Recycle-type things across the globe…

Just got an email from the delightful and lovely Doug Lunn – an amazing bassist and human being from Santa Monica, CA. He’s got a gig coming up with guitarist Mike Keneally, and it sounds very Recycle-esque… or rather The RC sounds very ‘Circus Of Values’-esque, as Keneally was clearly doing it first – read this;

“Hello there, MK here — I hope you’re doing well and that 2006 has been OK for you so far. Thanks for reading this!
I want to let you know about some stuff – here’s “stuff fragment” number one:
CIRCUS OF VALUES re-ignites THIS WEEK The first round of Circus of Values was a series of improvised shows I hosted at Dizzy’s in San Diego, back around five years ago. Each one had a different theme and title, and a different group of players. All of the music was invented on the spot. It’s time for another round of this madness. I’m
very happy to be returning to Dizzy’s (a super-cool spot to hear music) for another series of Circus Of Values performances.
I’m very delighted to report that Chad Wackerman (drums) and Doug Lunn (bass) will join me for the first show of the new Circus of Values series; the performance is entitled “Ah Mr. Solid Gasoline.”
Here’s details for y’all:
Mike’s intimate improvisation series
Mike Keneally’s Circus of Values
returns to
Dizzy’s
344 Seventh Avenue
(between J & K, on the edge of San Diego’s East
Village)
San Diego, CA 92101
Thursday, September 7, 2006
8:00 p.m.
Tonight’s episode: “AH MR. SOLID GASOLINE”
Featuring Chad Wackerman and Doug Lunn
Tickets: $15
All ages welcome
Info: 858.270.7467
All attendees will receive a special exclusive concert program with odd art and text by me. Please be an attendee! (Check later in this email for the dates of two more Circus Of Values shows.)”

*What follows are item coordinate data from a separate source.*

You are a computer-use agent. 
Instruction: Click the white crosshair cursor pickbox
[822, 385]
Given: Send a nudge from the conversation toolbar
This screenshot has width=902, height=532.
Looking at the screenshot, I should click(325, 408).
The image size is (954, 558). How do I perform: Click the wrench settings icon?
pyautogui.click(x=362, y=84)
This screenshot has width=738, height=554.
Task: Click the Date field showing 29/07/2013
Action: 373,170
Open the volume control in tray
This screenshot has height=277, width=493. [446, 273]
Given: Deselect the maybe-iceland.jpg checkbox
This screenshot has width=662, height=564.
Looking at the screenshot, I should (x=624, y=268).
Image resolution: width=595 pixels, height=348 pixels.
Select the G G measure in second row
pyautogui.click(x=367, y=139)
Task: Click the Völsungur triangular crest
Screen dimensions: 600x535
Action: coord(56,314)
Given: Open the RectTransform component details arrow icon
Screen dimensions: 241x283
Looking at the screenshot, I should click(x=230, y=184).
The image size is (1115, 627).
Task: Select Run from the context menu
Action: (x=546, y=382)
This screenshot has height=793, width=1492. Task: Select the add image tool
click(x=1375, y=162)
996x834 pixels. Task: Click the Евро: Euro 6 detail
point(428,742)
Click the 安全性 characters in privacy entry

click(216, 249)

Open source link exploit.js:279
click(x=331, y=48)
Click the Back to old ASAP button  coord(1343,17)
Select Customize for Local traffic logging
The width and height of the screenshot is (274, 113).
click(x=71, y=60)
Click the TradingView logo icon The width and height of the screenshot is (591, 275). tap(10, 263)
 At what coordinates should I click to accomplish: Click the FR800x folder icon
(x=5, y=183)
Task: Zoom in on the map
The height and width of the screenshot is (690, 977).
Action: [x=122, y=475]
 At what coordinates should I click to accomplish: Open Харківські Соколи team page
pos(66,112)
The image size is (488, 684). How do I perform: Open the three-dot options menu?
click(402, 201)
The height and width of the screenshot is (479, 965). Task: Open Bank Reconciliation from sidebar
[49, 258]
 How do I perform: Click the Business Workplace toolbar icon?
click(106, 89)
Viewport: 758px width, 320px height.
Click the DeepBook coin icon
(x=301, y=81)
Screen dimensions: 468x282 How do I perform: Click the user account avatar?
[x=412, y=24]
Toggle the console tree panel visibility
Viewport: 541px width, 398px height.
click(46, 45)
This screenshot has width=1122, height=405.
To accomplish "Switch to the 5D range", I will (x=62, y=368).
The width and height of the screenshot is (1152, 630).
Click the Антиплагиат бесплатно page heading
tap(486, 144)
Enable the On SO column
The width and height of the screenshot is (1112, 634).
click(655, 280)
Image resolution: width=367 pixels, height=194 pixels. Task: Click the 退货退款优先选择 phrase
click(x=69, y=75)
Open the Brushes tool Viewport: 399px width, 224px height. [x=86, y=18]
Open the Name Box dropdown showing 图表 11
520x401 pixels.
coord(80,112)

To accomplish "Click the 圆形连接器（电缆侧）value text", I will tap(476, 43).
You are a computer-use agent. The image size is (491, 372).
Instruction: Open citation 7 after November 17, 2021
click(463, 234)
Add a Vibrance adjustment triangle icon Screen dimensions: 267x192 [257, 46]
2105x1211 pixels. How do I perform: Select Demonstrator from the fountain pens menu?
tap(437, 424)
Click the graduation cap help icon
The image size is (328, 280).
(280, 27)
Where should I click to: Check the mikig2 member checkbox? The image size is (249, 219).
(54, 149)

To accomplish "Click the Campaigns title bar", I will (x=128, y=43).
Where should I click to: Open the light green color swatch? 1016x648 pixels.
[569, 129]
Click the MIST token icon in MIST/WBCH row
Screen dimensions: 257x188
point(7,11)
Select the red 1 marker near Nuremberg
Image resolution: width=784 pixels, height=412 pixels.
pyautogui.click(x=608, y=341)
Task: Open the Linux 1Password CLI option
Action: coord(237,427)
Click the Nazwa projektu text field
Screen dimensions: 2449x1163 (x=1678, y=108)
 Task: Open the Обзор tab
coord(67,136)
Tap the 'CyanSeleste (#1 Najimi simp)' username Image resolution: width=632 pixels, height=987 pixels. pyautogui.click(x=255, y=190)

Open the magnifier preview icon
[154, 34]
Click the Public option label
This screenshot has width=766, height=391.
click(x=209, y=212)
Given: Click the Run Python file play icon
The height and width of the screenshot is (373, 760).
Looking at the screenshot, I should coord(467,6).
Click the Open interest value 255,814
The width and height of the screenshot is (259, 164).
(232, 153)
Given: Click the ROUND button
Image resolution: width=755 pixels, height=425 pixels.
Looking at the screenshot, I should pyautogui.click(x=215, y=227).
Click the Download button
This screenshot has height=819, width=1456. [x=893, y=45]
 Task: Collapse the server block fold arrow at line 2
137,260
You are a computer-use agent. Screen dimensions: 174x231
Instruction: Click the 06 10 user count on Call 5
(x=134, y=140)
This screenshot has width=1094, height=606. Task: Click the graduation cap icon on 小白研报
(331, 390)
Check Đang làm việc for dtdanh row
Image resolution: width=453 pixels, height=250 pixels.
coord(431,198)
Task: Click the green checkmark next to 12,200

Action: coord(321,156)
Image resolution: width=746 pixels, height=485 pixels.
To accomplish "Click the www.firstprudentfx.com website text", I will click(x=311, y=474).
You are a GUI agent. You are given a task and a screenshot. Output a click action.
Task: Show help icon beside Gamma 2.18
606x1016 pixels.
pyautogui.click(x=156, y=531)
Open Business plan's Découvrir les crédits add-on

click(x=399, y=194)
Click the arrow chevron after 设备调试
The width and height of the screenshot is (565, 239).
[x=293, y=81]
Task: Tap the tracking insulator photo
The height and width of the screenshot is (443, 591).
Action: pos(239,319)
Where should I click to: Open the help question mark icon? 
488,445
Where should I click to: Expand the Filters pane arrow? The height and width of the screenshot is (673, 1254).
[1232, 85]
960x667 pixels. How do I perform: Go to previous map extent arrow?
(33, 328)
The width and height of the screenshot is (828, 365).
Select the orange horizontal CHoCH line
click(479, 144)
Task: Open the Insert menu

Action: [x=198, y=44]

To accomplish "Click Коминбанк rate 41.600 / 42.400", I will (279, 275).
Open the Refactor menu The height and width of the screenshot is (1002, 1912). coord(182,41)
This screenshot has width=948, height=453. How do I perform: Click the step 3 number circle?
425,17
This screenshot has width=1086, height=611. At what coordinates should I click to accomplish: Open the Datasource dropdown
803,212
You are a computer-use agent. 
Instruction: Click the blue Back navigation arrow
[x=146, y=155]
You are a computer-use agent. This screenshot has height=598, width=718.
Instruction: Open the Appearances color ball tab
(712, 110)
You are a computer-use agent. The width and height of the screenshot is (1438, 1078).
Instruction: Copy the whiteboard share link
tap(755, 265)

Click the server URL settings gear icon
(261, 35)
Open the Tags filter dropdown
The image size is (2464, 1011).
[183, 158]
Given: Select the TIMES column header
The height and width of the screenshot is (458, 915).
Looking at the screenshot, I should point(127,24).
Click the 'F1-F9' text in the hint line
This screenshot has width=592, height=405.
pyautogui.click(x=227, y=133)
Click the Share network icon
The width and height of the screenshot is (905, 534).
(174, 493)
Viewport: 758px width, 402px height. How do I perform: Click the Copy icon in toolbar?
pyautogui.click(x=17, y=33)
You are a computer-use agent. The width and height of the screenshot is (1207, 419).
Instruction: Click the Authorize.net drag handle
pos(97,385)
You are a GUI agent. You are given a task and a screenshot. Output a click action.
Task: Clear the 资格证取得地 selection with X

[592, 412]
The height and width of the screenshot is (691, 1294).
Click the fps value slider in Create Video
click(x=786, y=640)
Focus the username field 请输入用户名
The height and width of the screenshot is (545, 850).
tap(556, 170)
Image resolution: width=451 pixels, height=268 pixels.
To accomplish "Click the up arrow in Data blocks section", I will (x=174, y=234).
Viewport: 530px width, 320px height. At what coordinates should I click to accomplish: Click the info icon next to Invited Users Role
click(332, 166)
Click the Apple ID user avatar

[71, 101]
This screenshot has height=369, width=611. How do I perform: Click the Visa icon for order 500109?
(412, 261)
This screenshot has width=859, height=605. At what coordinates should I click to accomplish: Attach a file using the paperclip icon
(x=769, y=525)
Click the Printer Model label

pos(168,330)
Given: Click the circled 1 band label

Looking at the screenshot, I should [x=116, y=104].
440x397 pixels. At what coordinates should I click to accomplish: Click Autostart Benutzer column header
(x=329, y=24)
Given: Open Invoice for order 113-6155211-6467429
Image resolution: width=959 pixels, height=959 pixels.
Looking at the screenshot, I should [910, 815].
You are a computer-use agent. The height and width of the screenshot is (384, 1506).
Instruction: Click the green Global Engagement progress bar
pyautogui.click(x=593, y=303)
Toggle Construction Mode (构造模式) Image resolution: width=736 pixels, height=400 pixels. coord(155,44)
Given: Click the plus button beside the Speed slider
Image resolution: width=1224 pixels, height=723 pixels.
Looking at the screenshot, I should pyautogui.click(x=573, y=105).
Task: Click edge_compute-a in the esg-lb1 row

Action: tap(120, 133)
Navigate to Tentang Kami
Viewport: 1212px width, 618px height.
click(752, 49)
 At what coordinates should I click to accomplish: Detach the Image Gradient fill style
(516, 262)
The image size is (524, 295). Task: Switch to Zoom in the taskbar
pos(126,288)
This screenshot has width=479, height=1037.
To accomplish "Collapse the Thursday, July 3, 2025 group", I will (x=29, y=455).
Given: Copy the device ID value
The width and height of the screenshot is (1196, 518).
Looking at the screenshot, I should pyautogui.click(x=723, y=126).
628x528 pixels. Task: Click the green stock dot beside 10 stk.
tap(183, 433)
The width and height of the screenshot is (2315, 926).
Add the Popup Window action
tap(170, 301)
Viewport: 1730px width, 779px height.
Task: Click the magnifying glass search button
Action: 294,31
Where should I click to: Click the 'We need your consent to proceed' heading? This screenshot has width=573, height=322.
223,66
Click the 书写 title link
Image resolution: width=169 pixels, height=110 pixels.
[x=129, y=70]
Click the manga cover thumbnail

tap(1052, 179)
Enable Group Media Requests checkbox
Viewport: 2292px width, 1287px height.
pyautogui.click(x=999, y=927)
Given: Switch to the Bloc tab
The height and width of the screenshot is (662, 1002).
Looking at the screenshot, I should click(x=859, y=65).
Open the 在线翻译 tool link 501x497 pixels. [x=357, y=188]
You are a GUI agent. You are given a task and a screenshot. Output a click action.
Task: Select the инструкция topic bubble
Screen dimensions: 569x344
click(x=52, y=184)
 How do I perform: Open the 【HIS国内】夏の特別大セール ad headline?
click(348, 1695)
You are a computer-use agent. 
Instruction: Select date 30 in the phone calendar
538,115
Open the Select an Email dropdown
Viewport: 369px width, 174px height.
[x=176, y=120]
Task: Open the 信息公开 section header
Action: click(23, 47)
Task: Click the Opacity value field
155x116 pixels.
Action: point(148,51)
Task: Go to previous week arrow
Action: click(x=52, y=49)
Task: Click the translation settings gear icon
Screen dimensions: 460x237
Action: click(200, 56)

Sounds very Recycle-ish to me – and such great players! Doug’s a remarkable bassist, and Chad’s, well, Chad; a percussive legend. Definitely one that’s worth the drive if you’re in Southern California

Steve Irwin's death…

So the big news today pretty much across all the news sources I’ve looked at has been the death of Steve Irwin. And, like a lot of people, TSP and I have been talking about him, his conservation work, how his work as a naturalist contrasted with his ‘crocodile hunter’ image (which never involved hunting them at all, as far as I can see).

I always feel a bit weird about the sadness that surrounds celeb deaths, especially those who haven’t really made much of a dent in your life – I mean, John Peel’s death felt like something major had gone from the lives of an entire generation of British radio listeners and musicians, but Steve Irwin was always a novelty character on UK TV, someone to be giggled at as he hammed up an encounter with some poisonous critter or other.

There’s a deep and genuine sadness for his family – his wife and two small children – it’s always terrible to hear of families that are bereaved. And that’s just it. There are loads of bereaved families every day, there are naturalists and conservationists dying, there are humanitarian workers being killed, peace protesters in the middle east, aid workers in Darfur, good people, unknown, unsung wonderful selfless people who die and leave a devastating hole in their families, but don’t make the news because they weren’t showbiz enough.

This isn’t to take anything away from sadness of Steve Irwin’s death, or to suggest that we should have a TV channel for obituaries of ordinary people. More that we should be aware of our own dispensation towards colourful characters, be they in the media or in our social situations. It’s easy to mourn the death of a star, just as it’s easy to mark any event in the lives of people who make themselves the centre of attention, but it’s harder to see, to recognise the good done by those who don’t do their positive work in the spotlight, who don’t have a catchphrase, or a film about their life, but instead get on with doing their thing. And if we’re not careful we’ll miss them, miss the chances we have to celebrate them, the encourage them and to support their families if they are tragically taken away.